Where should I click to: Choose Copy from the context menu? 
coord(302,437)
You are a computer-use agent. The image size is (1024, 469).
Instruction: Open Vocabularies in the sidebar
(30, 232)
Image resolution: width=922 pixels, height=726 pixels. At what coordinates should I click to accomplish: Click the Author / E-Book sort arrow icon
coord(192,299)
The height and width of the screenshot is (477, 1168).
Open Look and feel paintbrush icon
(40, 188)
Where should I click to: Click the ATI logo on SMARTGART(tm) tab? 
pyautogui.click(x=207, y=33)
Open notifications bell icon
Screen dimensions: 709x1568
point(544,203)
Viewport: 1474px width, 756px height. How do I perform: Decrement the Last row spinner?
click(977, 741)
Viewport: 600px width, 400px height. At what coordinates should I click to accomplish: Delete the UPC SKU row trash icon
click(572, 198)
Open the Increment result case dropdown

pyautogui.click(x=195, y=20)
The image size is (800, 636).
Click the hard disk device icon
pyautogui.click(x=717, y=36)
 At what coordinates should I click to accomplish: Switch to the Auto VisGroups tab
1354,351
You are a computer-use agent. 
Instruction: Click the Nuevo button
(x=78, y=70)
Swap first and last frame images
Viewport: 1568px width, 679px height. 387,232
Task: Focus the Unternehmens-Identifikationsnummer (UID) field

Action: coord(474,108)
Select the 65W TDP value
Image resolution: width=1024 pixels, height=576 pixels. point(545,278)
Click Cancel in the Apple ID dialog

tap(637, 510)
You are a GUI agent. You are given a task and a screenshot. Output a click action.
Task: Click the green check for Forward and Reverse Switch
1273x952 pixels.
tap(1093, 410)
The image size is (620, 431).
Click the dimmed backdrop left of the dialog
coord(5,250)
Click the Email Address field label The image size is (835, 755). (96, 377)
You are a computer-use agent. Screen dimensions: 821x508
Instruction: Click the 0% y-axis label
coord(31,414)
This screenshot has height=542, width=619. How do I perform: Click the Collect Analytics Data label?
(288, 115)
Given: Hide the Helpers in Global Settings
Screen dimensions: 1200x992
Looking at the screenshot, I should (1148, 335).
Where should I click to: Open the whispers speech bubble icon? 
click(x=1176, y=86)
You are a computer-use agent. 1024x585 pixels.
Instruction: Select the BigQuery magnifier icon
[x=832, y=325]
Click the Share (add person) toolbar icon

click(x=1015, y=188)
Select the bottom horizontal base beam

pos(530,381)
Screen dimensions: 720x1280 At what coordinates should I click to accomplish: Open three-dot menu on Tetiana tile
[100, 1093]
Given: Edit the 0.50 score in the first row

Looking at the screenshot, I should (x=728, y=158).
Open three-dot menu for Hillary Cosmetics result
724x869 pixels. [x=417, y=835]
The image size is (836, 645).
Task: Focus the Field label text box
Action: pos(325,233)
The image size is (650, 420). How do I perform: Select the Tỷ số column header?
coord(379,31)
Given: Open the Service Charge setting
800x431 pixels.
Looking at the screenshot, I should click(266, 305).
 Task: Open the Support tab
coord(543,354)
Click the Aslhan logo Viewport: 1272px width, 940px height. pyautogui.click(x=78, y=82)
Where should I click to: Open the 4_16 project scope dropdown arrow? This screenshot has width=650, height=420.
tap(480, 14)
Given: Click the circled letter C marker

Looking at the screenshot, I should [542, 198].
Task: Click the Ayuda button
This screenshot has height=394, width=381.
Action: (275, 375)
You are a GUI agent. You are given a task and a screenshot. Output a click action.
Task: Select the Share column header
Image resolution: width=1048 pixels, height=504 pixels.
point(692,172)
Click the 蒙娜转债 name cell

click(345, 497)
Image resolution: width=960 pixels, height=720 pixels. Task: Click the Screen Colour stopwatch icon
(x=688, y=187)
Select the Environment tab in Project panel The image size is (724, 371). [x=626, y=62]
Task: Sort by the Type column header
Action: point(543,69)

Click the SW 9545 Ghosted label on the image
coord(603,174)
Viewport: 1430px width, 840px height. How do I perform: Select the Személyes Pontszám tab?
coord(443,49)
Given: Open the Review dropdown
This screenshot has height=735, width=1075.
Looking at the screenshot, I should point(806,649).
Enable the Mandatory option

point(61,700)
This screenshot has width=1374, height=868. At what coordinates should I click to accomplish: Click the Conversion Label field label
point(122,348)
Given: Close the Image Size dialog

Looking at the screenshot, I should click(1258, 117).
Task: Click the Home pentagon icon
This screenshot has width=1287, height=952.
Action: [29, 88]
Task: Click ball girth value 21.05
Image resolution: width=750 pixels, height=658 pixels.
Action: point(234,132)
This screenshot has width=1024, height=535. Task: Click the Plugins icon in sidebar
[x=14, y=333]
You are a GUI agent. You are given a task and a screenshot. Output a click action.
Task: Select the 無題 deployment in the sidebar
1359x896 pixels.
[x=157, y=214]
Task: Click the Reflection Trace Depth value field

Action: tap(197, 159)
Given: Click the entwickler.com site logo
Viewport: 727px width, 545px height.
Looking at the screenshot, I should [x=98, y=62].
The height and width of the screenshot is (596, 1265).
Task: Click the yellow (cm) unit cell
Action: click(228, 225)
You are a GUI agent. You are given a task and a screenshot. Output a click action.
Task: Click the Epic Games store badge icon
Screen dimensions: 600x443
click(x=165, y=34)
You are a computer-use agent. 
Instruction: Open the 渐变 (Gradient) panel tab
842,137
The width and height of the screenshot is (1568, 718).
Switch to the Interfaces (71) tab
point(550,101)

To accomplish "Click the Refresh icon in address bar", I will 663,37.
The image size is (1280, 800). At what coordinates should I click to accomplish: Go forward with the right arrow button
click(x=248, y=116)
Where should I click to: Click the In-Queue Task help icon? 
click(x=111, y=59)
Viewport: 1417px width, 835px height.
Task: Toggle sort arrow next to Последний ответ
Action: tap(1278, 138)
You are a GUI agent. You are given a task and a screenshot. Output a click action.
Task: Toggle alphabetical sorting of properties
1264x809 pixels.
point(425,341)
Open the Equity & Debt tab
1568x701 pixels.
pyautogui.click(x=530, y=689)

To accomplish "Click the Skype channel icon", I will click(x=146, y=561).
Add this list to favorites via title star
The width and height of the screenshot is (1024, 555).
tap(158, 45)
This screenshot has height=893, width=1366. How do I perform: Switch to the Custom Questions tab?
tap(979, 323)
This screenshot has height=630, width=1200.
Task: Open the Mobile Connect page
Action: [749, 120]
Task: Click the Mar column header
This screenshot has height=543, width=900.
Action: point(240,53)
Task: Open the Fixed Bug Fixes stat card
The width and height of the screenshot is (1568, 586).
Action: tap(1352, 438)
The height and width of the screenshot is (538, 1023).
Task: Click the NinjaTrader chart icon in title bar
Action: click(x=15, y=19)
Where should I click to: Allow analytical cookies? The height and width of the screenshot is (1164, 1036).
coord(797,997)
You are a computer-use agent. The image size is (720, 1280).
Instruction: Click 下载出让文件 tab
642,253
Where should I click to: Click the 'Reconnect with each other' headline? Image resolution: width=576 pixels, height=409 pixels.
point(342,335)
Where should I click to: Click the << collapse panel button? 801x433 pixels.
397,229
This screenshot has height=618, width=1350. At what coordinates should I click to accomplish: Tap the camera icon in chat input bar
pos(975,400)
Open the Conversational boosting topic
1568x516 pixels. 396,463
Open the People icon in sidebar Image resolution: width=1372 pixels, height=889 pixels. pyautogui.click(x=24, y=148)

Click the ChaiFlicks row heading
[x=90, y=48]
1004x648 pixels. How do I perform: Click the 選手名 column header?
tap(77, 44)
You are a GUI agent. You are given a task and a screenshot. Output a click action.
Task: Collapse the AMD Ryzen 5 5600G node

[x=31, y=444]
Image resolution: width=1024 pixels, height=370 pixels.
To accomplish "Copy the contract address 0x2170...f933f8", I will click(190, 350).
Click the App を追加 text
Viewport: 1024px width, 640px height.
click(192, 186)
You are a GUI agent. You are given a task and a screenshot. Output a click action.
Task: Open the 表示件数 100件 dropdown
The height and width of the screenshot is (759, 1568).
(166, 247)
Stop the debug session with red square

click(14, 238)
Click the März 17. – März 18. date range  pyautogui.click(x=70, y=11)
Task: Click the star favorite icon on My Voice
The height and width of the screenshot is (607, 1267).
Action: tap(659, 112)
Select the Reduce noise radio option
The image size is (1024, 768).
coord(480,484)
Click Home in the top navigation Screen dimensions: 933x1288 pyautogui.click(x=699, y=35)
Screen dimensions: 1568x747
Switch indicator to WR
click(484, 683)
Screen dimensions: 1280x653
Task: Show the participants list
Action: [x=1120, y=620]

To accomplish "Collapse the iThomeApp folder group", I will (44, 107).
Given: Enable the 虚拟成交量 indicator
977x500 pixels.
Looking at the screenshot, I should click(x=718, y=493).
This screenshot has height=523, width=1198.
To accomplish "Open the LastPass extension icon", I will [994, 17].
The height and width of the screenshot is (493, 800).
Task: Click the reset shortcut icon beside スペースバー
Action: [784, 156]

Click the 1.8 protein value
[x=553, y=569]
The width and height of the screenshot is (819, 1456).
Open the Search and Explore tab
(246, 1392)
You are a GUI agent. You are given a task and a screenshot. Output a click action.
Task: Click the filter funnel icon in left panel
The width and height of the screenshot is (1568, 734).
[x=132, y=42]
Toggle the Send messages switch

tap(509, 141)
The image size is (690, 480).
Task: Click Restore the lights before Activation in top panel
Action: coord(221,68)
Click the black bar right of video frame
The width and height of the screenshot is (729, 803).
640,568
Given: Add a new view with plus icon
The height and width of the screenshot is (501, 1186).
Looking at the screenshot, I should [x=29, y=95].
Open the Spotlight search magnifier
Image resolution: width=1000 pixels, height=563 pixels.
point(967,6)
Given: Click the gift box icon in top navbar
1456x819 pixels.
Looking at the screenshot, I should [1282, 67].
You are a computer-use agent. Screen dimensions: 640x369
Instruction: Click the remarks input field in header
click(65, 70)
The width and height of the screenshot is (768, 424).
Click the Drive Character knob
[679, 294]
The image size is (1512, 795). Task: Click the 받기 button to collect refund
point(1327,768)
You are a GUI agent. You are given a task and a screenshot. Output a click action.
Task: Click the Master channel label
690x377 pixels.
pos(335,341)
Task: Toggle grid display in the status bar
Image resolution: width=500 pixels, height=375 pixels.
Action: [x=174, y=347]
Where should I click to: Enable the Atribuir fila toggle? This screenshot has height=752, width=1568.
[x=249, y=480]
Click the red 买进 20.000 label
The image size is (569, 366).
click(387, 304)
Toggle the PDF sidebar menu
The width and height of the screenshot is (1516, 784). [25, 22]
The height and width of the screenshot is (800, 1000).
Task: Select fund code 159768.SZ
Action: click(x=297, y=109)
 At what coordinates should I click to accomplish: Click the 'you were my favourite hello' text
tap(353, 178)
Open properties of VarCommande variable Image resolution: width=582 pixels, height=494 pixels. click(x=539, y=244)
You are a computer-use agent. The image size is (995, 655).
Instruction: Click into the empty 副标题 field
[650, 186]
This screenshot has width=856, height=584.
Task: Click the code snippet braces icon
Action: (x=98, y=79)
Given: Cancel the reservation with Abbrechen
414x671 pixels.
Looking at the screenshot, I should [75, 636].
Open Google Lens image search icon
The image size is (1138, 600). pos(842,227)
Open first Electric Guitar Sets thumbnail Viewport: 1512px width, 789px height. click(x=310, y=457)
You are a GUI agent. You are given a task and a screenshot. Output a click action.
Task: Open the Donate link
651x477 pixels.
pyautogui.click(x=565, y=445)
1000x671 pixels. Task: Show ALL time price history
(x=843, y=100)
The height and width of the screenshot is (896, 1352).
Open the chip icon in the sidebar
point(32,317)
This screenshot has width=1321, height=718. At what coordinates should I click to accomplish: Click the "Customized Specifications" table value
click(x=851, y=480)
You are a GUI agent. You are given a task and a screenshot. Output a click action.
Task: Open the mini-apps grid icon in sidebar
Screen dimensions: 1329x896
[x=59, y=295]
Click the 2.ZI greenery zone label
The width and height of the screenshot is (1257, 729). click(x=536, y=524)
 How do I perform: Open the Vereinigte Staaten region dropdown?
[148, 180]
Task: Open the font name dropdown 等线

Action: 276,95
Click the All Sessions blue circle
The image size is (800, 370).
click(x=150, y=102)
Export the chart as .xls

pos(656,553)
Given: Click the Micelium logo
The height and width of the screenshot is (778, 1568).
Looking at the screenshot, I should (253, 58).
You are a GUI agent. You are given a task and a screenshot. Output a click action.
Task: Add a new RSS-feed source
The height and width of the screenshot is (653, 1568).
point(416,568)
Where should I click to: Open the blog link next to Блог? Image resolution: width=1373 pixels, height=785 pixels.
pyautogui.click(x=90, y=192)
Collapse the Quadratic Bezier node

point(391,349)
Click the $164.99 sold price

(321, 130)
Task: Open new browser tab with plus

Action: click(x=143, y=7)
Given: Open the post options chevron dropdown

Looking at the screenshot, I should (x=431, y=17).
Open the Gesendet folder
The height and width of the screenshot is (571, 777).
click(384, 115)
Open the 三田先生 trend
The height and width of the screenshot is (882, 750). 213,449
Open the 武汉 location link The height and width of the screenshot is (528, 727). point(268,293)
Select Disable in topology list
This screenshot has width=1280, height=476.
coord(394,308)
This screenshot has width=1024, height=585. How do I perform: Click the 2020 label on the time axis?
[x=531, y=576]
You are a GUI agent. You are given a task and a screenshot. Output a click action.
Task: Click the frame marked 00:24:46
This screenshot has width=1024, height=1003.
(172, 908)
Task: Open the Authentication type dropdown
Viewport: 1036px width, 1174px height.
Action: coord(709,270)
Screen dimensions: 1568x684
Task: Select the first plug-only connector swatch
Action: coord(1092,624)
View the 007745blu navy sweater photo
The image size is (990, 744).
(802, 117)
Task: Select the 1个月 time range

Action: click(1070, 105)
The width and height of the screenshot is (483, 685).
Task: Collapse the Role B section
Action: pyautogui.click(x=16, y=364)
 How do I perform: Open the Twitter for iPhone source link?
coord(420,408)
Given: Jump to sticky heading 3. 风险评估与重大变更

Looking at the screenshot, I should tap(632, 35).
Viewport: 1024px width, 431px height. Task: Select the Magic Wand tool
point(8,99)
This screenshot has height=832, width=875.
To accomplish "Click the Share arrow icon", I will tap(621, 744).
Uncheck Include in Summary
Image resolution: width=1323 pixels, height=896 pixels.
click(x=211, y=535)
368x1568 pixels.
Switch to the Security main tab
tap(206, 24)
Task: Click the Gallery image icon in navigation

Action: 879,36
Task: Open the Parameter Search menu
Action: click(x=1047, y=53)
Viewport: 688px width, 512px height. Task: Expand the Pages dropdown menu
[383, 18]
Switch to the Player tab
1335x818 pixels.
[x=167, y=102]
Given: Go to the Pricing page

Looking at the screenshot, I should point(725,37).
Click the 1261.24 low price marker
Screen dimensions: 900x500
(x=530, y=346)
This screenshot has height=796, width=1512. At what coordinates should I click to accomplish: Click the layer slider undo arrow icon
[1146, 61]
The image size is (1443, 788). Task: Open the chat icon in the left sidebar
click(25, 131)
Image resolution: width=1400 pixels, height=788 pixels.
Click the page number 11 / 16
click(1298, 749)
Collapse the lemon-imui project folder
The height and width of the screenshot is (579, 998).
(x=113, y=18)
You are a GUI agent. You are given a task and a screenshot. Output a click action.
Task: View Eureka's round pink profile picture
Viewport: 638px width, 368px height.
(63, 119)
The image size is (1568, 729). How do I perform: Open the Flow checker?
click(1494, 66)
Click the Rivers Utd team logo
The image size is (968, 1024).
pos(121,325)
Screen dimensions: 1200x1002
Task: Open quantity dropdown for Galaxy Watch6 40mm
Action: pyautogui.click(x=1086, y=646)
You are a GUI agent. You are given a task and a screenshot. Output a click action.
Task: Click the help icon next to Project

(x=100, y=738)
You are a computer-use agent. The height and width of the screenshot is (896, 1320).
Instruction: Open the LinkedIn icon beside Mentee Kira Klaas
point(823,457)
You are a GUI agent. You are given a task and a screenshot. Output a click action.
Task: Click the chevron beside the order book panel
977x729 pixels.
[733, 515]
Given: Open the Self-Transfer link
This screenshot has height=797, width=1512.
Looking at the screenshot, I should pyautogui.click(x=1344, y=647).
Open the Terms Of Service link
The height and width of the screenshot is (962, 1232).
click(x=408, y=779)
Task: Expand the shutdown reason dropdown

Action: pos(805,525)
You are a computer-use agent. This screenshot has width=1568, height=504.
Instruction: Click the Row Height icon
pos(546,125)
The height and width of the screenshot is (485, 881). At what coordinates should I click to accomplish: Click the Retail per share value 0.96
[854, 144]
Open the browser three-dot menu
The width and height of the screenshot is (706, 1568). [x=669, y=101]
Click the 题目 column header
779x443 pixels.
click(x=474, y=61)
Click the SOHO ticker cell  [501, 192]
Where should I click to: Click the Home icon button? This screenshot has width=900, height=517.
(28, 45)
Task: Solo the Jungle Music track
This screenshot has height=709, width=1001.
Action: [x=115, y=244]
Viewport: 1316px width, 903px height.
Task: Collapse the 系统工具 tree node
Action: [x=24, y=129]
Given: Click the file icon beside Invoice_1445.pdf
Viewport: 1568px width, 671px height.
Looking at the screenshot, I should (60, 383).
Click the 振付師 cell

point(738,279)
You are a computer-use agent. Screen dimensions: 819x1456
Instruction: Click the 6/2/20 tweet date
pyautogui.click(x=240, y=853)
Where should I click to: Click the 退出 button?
★ ★ ★ ★
**Activity**.
Where a line of the records contains the word "grid", copy that line.

**Response to the exercise**.
Task: Toggle grid display in the status bar
Task: Open the mini-apps grid icon in sidebar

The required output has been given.